Please set out the lines below as a Markdown table with the columns Row and Line text, starting at the line that contains "The height and" and ending at the last line. Skip blank lines and leave the pictures out.

- _THE RECORDS_:
────

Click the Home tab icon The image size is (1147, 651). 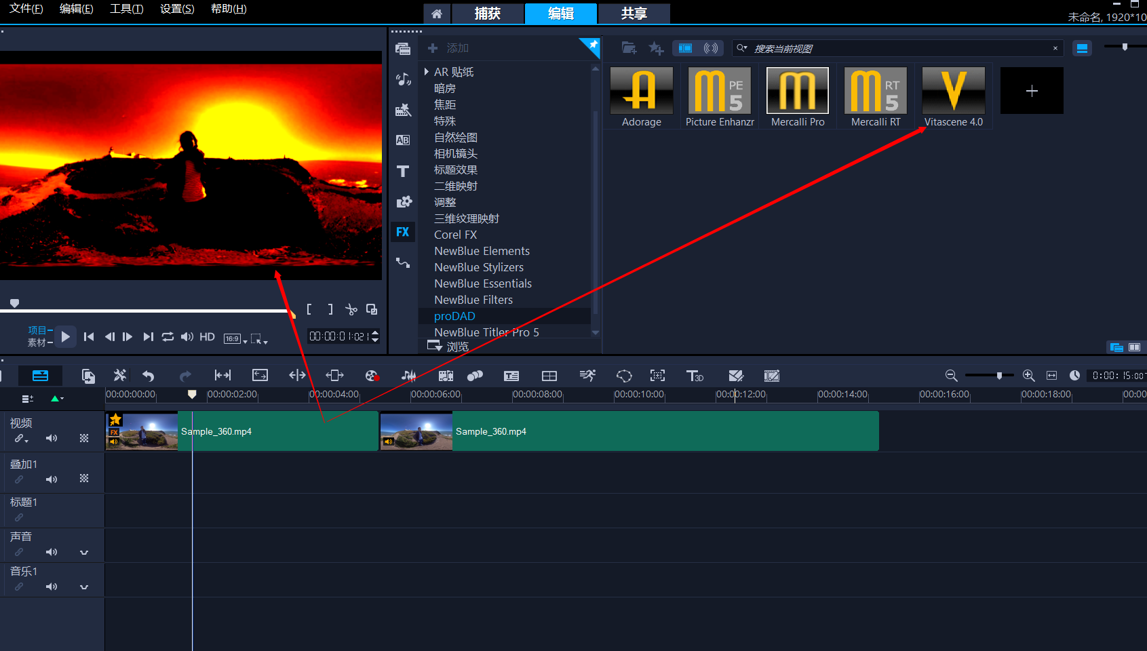click(x=437, y=14)
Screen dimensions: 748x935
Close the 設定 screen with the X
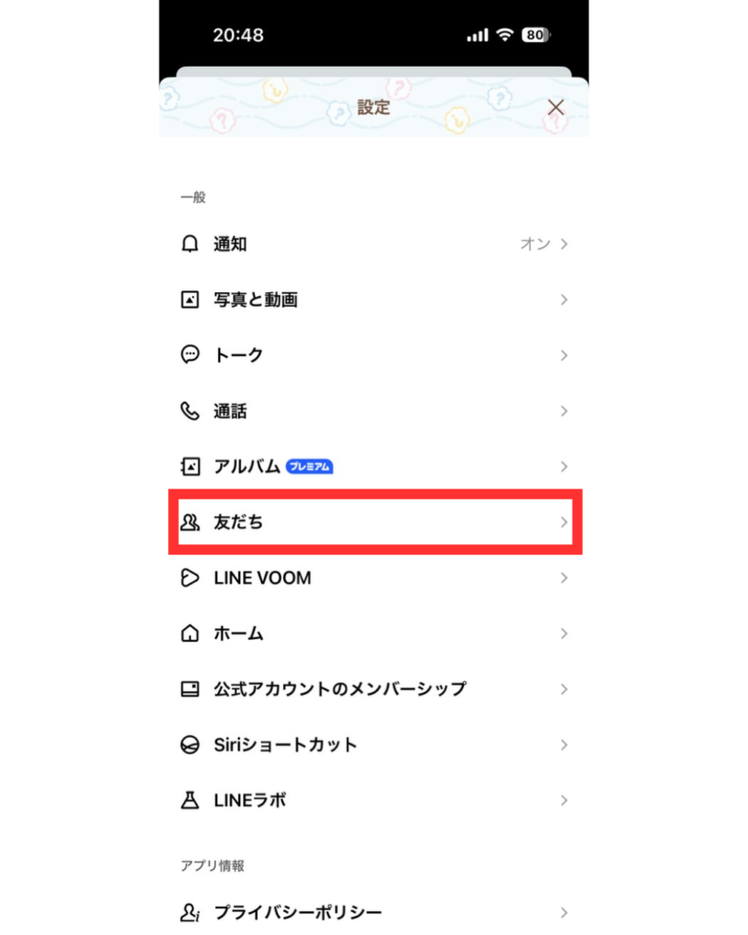556,108

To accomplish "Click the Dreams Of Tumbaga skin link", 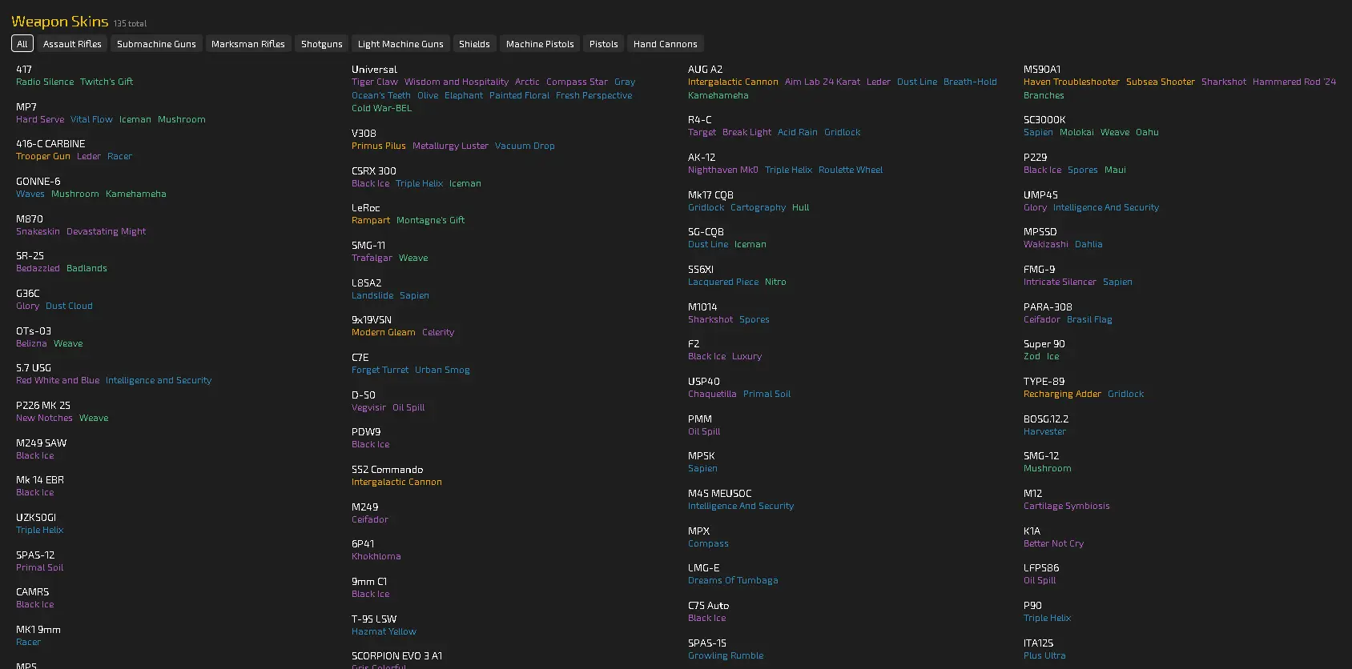I will click(733, 580).
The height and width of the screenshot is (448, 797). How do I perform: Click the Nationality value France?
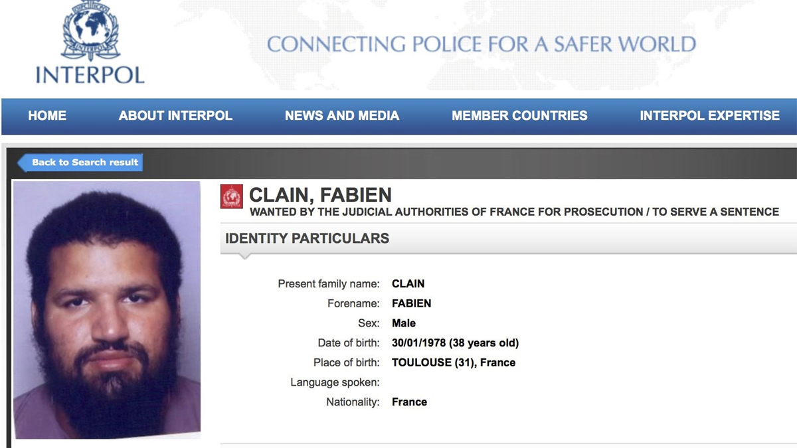[409, 402]

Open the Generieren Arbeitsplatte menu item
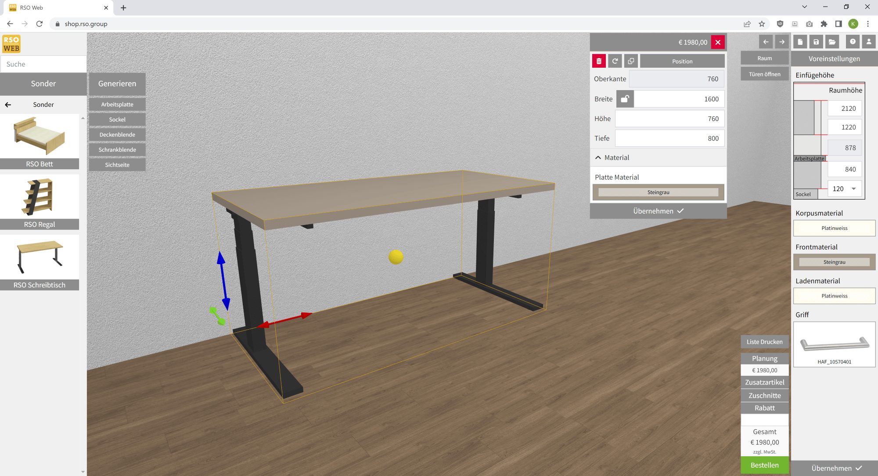click(117, 105)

────

- _RESPONSE BELOW_:
| Row | Line text |
|---|---|
| 1 | The height and width of the screenshot is (448, 797). How do I perform: Click the Nationality value France? |
| 2 | [409, 402] |
| 3 | Open the Generieren Arbeitsplatte menu item |
| 4 | click(117, 105) |